You grinned back, arching your back as he pushed the pillow under you and under your ass before both of his hands pulled you towards him. You crossed your legs behind his ass, pulling him closer as he leaned down, lining his cock up with your pussy. 
„No more pretending,“ he whispered and you shook your head. 
„No more pretending,“ you repeated before you kissed him as he slowly pushed inside of you. 
Your lips parted against his as he slipped inside you, both of you breathing heavily, a quiet moan coming from you as he stretched you. 
You hadn’t been with anyone since your husband died and Joel wasn’t exactly small. 
"You okay?“ He asked, slowing down. 
You just nodded, before you kissed him again, finding yourself enjoying the stretch of his cock as it pushed slowly inside of you. 
„Keep going, feels so fucking good,“ you mumbled against his lips and you felt him smile as he moved, his cock moving inside of you until his whole length was filling you, both of you releasing a loud breath. 

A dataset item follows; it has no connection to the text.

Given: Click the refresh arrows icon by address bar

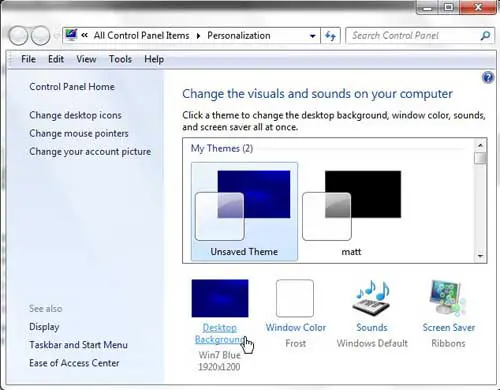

„Should have done this sooner,“ he said as he pulled back and began to slowly fuck into you. You had one hand in his hair, the other on his ass, feeling him as he moved inside of you, his cock filling you perfectly with every thrust. 

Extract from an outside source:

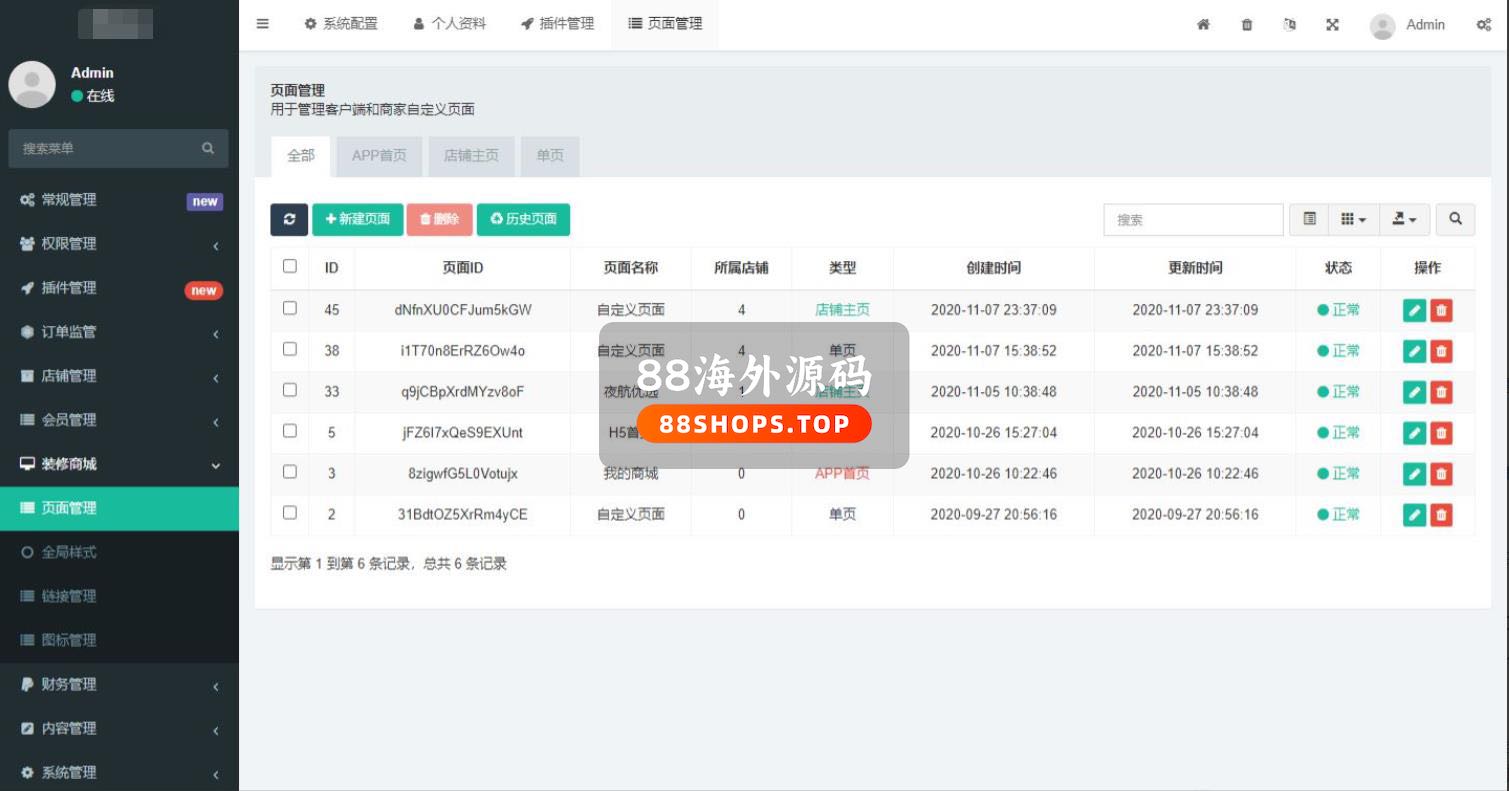Expand the 权限管理 sidebar menu
This screenshot has width=1509, height=791.
120,244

„Yeah,“ you moaned, closing your eyes. 
„Keep your eyes open,“ he hummed and you did, finding him looking at you. 
„I wanna see you when you cum on my cock,“ he said and your walls clenched, making him smirk.

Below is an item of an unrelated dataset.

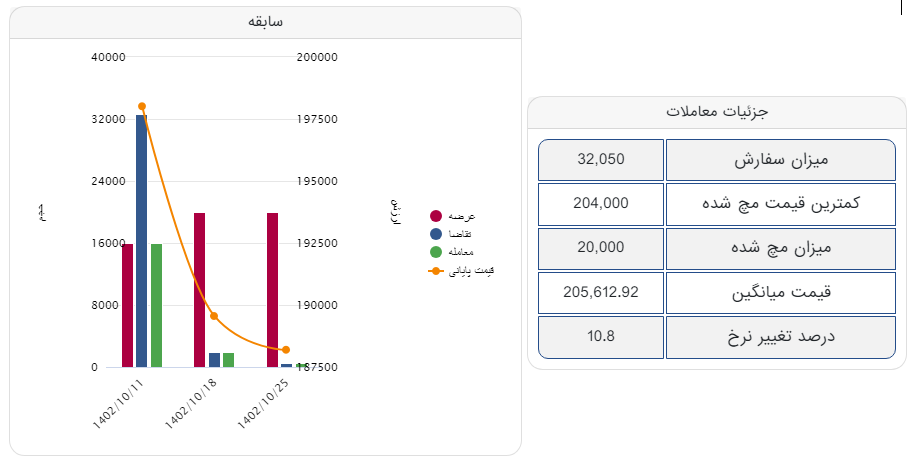Click the orange price point at 1402/10/25
The image size is (913, 460).
click(286, 349)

„You liked that, huh?“ He asked and you nodded slowly. 
„Keep going,“ you whimpered. 
„You know what I think of when I jerk myself off in the shower? I imagine the way you look when you cum. I wonder how you sound when I make you cum so hard you see stars. I wonder how you taste. I wonder if you like it hard or slow. I wonder if you wear these pretty lace panties I saw hanging in your bathroom that one time whenever you’re around me,“ he continued and you whimpered his name. 
„I wonder if you would let me fuck you at the dining table when we have dinner together. Or if you’d suck me off in the garage when we have a couple minutes to ourselves. Or on the couch after we watched a movie. I wonder if I can make you scream my name so everyone knows that you’re mine,“ he said before he kissed you and changed the angle of how he was fucking you, his cock hitting a spot inside of you that had you shaking. 
„I’m gonna take you to the lake house this weekend so I can have you screaming as loudly as you want to,“ he said and you nodded biting your lip to keep quiet, still mindful of the child sleeping down the hall. 
„Cum for me baby, let me feel you,“ he said as he crashed his lips down on yours and you shattered, coming harder than you had ever before, your legs shaking as he kept pumping his cock into you in quick deep thrusts. 
„Fuuuuuck,“ you cried quietly against his lips, feeling his lips twitch into a smile. 
„Beautiful,“ he hummed before his hips stuttered his cock pulsing inside of you as he slowly continued to fuck into you, his forehead coming to rest against yours as he orgasmed. 
Both sweaty and out of breath you just looked at each other before he kissed you and slowly rolled you to the side, pulling you against his chest, his cock softening and still resting inside of you. 
Kissing his chest you nuzzled against him, feeling his arms tighten around your body. 
„Best fake date ever,“ you grinned and you felt him chuckle, before he kissed your head just as you drifted off to sleep.